McEmn Great Danes
Nikki Riggsbee Sylvia Hammarstrom Breeding Principles

Sylvia Hammarstrom has been breeding Schnauzers since 1950.  As of 1990, she has bred 500 Giant Schnauzer champions, over 50 Standard Schnauzer champions, and about 15 Miniature Schnauzer champions.

Recognize that there is a difference between breeding a good quality dog and a superstar.
To get a superstar, it takes time, dogs well bred for several generations, a well trained eye to recognize future greatness, and a lot of luck.
It is important to be able to recognize a special pup at 6 - 10 weeks, for most breeders cannot keep a dog  until 6 to 12 months.
Breed only the best to the best.  Do not waste your time on breeding mediocre dogs; there are many mediocre champions.
Don't be kennel blind.
The parents of the stud dog you choose must be as good or better than the stud dog you choose.
  Using a proven stud dog who has already produced several outstanding offspring improves your chances 100%.

Nothing can replace experience, and the longer you practice any craft the better you get.

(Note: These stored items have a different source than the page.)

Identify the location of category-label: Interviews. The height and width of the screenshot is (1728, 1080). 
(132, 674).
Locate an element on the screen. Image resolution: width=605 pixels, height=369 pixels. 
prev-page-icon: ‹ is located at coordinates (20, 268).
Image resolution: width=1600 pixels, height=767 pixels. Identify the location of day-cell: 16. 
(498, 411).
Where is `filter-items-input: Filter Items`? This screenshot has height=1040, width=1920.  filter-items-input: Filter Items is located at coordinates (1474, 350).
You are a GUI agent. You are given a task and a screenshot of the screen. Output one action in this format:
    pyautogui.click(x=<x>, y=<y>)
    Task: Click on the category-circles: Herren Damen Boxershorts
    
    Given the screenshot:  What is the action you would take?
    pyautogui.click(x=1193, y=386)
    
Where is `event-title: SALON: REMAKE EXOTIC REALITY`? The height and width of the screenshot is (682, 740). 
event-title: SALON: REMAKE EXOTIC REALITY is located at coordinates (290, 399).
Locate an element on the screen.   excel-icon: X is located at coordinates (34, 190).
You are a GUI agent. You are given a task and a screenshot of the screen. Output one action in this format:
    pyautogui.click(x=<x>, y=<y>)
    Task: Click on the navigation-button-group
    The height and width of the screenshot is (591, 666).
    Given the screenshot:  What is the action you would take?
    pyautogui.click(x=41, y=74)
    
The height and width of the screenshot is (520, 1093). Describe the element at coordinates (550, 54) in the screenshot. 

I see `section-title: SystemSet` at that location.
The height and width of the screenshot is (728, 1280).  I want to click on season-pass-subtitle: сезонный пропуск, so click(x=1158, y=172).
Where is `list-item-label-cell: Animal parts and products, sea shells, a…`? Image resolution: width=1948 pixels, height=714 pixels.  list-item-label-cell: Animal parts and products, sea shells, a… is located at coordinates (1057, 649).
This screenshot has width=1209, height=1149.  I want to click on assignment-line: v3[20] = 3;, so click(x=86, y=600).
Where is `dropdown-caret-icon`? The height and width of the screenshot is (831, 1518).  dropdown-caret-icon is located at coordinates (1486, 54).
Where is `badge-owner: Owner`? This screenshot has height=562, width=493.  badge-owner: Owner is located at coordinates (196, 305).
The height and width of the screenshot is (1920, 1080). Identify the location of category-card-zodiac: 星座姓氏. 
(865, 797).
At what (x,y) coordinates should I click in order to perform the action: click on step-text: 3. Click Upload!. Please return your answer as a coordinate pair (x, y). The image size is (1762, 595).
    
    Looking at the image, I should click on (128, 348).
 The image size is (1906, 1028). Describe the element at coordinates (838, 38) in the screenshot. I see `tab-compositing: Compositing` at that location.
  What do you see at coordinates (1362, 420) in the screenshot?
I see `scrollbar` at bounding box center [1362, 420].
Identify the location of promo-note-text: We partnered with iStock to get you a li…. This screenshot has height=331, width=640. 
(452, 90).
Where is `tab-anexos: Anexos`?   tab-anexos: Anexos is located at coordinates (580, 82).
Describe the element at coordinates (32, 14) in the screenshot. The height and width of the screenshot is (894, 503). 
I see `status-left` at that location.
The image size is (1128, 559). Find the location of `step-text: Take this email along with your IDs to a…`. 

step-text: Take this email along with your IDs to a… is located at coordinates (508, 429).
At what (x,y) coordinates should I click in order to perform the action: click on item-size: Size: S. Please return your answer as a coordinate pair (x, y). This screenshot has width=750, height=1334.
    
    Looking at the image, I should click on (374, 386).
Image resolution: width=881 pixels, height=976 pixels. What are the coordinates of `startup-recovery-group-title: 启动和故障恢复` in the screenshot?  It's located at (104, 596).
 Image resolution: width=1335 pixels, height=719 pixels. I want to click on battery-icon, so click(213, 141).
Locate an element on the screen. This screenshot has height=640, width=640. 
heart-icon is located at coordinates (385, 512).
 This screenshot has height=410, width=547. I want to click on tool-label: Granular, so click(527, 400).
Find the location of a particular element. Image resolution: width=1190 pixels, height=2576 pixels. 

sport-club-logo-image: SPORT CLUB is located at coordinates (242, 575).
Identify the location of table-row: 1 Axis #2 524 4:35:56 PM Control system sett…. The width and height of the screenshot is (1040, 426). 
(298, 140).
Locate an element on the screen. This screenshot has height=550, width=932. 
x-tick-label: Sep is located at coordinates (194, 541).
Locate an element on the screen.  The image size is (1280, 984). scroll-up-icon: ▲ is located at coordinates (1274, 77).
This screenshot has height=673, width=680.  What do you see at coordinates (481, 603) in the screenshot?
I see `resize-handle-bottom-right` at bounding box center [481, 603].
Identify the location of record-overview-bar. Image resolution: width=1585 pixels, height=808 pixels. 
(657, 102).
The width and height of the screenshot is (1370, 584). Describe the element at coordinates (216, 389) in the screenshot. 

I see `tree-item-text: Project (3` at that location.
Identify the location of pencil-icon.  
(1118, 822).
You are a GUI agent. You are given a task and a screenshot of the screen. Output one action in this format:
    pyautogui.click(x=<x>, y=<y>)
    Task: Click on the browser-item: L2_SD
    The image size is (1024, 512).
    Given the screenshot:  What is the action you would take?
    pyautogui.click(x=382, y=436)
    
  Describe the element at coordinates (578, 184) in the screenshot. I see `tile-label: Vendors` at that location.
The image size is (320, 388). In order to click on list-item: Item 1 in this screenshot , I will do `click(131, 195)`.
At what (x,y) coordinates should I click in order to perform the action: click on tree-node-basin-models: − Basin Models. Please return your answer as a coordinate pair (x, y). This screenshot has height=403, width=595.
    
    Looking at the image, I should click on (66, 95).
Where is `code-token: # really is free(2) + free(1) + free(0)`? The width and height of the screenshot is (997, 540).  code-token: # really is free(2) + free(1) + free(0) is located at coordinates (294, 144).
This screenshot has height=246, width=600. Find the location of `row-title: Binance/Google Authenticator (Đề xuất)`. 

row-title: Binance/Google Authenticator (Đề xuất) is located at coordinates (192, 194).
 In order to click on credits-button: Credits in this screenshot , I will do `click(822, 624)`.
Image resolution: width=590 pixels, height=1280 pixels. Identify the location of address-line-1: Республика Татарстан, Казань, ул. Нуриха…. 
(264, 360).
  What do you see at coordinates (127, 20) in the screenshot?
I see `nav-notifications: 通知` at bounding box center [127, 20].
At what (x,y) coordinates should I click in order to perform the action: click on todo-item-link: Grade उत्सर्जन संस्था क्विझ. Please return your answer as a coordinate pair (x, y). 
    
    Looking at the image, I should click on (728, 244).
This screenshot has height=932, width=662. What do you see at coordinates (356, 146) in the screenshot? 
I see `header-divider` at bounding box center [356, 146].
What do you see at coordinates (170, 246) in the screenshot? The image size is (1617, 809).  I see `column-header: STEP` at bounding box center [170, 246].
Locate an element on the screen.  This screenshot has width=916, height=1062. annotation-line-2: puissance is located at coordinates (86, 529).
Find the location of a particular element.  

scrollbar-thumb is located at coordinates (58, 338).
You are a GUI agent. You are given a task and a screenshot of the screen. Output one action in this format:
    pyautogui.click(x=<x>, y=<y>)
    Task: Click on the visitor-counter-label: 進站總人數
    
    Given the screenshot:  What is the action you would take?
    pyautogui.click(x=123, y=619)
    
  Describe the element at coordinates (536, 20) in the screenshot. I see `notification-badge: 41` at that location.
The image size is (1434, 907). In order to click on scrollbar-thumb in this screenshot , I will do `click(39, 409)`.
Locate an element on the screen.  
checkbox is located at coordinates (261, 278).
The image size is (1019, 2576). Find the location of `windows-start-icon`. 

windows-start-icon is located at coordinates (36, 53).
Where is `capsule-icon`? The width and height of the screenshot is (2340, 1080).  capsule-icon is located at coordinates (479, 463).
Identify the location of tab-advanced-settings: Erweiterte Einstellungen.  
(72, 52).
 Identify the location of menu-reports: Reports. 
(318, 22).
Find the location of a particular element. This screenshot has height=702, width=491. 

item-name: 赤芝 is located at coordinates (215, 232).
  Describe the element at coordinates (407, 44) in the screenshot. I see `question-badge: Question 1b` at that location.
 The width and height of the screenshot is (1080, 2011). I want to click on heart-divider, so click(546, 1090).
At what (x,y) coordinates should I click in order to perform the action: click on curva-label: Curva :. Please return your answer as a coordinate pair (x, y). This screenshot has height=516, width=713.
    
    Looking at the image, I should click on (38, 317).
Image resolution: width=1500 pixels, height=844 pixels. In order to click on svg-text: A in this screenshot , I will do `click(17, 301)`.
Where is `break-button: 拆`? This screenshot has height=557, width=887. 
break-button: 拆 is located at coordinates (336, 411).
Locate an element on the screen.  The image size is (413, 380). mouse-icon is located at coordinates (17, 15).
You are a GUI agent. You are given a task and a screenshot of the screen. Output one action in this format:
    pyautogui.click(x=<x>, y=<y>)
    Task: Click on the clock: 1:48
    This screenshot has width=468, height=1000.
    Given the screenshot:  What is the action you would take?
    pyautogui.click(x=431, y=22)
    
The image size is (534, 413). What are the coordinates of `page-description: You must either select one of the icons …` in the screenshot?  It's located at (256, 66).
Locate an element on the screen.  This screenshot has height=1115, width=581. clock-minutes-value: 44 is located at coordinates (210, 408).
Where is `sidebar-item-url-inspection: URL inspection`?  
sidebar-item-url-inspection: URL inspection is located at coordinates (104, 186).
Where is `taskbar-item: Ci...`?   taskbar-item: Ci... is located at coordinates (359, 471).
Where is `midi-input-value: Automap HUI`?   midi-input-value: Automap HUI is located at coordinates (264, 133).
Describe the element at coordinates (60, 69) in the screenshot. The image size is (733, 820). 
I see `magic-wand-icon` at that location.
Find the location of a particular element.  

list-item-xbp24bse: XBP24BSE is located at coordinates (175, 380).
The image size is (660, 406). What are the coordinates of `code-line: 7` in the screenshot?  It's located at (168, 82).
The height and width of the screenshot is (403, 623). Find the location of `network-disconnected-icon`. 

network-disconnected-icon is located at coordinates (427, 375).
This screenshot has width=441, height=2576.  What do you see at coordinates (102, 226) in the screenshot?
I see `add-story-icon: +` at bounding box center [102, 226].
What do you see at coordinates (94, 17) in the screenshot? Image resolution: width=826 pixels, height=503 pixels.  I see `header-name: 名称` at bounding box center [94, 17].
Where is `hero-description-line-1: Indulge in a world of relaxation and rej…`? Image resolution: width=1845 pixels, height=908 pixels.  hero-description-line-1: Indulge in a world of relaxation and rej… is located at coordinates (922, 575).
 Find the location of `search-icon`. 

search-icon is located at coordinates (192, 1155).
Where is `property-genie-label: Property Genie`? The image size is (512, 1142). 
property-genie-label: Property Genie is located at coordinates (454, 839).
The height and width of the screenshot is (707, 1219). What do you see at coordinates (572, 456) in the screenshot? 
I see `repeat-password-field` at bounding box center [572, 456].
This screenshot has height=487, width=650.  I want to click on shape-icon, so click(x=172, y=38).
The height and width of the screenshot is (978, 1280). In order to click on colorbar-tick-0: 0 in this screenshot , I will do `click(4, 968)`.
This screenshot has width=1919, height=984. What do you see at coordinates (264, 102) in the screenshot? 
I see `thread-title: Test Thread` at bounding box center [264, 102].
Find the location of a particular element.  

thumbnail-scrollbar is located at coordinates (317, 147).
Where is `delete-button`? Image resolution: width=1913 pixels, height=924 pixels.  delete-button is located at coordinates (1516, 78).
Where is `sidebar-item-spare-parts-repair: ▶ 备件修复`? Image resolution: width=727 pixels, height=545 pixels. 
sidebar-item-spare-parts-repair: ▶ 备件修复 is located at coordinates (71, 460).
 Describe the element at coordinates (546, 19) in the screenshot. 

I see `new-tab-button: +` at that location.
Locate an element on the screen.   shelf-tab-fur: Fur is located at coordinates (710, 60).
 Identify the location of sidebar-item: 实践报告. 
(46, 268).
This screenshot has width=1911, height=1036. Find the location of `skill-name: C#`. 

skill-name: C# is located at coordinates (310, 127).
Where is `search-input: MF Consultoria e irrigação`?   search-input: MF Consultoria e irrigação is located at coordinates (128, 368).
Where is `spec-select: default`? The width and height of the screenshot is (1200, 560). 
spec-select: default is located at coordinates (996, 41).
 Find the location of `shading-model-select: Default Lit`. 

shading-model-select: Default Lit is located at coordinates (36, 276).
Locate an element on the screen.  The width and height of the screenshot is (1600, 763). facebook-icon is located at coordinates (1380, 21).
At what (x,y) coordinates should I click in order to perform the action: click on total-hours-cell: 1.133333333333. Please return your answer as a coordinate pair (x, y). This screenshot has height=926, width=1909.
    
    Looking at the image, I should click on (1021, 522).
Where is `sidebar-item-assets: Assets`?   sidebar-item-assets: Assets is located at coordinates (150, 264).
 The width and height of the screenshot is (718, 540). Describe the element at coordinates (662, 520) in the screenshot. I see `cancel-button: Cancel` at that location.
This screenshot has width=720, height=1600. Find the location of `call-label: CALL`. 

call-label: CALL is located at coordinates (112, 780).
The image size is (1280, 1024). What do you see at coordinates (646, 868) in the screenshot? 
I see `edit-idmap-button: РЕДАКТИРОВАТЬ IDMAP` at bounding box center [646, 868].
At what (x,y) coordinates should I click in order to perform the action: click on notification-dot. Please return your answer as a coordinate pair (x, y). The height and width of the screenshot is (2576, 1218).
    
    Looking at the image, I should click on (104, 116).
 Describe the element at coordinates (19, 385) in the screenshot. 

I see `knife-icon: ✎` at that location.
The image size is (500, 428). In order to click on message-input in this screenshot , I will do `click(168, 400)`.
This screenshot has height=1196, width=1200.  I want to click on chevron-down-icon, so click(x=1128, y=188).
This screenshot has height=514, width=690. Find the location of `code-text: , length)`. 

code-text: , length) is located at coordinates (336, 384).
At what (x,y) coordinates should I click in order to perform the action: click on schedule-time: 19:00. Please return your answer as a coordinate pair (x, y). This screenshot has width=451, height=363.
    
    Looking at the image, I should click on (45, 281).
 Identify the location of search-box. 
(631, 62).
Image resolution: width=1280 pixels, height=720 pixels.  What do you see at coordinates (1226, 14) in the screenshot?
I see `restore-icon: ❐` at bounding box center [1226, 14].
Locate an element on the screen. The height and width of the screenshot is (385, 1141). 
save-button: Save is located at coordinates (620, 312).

Pick the pup that has that special carriage and attitude; not the bully, not the coward, not the largest, but the pup everyone picks out, including your non-doggy friends.
Attitude and carriage is fifty percent of a winning dog.  I don't care how perfect your dog is if he doesn't have a superior, energetic attitude, he will never be a star.  Breeding for attitude is as important as breeding for a good topline or a good front.
Do not get stuck in details.  Headhunters invariably do not have a good eye for a dog, so they get stuck on details.  A beautiful dog is a complete unit, the balance, the attitude, the carriage is far more important than any details.
Don't expect every pup in your litter to be a top champion.